Björkdahl, Annika (2005) ”Norm-maker and Norm-taker: Exploring
the normative influence of the EU in Macedonia”, in European
Foreign Affairs Review, vol. 10, no. 2, pp. 257-278,

The European Union is regarded as possessing a ‘silent disciplining power on the “near abroad”’.1 Bordering the EU, the Western Balkans have been an important testing ground for developing the external role of the EU. These states emerging from the breakup of the former Yugoslavia have searched for new norms to replace the ones discredited by violent conflict and communism. Since their independence they have been exposed to the normative influence of the international community and the EU. The rhetoric of ‘Europeanization’ underlines much of the EU’s activities in the region, and the EU has confirmed its goal to integrate these states into the economic and political mainstream of Europe.

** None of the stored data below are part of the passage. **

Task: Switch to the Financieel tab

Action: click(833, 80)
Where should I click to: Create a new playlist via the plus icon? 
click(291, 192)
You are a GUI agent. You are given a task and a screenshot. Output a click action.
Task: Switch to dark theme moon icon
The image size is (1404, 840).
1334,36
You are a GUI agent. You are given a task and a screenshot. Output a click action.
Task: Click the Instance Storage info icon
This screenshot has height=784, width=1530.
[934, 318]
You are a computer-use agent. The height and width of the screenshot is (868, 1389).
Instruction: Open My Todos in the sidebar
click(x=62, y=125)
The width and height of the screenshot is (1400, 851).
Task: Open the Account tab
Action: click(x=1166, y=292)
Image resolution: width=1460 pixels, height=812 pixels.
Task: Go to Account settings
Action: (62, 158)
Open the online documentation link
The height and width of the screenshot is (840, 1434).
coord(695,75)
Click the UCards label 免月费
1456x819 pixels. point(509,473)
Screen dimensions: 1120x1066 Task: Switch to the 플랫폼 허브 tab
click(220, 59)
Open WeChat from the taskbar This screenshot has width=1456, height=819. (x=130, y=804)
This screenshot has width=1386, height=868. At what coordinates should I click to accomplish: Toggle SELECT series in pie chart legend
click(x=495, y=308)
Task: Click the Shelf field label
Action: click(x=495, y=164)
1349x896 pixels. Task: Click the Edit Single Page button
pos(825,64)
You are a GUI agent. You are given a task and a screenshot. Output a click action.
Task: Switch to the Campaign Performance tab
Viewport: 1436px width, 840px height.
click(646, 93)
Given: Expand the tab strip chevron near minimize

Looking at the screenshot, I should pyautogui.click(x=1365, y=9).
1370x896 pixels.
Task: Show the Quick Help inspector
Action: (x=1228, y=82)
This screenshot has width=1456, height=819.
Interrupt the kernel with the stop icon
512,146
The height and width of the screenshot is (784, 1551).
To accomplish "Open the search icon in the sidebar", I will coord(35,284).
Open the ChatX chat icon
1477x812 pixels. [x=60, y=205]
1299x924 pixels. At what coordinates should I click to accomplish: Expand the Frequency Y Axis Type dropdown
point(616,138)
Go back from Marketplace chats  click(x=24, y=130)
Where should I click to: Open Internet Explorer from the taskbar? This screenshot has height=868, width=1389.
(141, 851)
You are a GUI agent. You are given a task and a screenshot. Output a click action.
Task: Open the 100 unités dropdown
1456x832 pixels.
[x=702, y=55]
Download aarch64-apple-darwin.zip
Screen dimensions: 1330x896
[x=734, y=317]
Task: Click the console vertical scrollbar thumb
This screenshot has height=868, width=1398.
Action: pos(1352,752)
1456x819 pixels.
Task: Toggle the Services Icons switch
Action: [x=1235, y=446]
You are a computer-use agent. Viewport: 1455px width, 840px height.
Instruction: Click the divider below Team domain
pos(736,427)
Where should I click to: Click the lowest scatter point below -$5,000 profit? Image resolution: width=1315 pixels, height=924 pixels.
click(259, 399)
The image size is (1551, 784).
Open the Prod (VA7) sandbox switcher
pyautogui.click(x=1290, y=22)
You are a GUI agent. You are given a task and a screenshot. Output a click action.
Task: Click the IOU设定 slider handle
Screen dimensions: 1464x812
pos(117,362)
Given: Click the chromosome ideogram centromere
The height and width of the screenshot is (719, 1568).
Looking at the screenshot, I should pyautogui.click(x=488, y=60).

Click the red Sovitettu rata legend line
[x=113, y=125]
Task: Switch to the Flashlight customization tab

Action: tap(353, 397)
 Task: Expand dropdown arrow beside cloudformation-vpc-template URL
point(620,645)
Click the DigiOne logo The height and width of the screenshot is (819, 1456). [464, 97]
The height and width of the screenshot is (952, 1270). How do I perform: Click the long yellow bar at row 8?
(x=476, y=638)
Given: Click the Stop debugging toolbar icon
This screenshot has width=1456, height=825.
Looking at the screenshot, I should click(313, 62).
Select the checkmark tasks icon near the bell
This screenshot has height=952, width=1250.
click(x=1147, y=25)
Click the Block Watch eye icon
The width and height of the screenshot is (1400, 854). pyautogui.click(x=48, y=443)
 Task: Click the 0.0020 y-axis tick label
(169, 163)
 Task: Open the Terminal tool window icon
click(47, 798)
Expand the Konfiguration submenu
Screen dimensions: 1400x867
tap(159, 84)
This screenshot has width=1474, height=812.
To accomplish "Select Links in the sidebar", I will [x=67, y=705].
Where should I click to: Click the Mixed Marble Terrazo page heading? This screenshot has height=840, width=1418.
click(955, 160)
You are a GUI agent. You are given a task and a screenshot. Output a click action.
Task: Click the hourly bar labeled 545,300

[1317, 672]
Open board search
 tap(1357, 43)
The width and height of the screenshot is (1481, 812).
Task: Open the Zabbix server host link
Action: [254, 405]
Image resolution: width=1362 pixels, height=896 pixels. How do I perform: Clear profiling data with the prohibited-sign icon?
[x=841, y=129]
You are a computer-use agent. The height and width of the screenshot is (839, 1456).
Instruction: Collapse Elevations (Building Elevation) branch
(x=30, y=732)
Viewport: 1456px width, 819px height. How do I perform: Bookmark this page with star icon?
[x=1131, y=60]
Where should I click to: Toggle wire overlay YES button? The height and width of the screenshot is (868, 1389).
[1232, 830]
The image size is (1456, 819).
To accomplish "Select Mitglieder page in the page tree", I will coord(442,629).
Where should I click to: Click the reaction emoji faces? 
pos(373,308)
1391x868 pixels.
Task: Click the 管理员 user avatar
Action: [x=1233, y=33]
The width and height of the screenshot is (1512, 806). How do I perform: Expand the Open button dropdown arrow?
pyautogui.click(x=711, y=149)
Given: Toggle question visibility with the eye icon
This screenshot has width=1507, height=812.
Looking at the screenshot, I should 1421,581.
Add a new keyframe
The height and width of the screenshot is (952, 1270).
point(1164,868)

This commitment by the EU, in combination with Slovenia’s entrance into the Union in May 2004 and the recognition of Croatian candidate status in June 2004, have encouraged the membership aspirations of the rest of the Western Balkans. This places the EU in a strong position to use its normative power to influence the states in the Western Balkans and to a varying degree they are likely to be receptive to EU norm advocacy. The ambition of this article is to adopt a social constructivist perspective to develop the idea of the European Union as a ‘norm-maker’ and explore the normative influence of the EU in its neighborhood.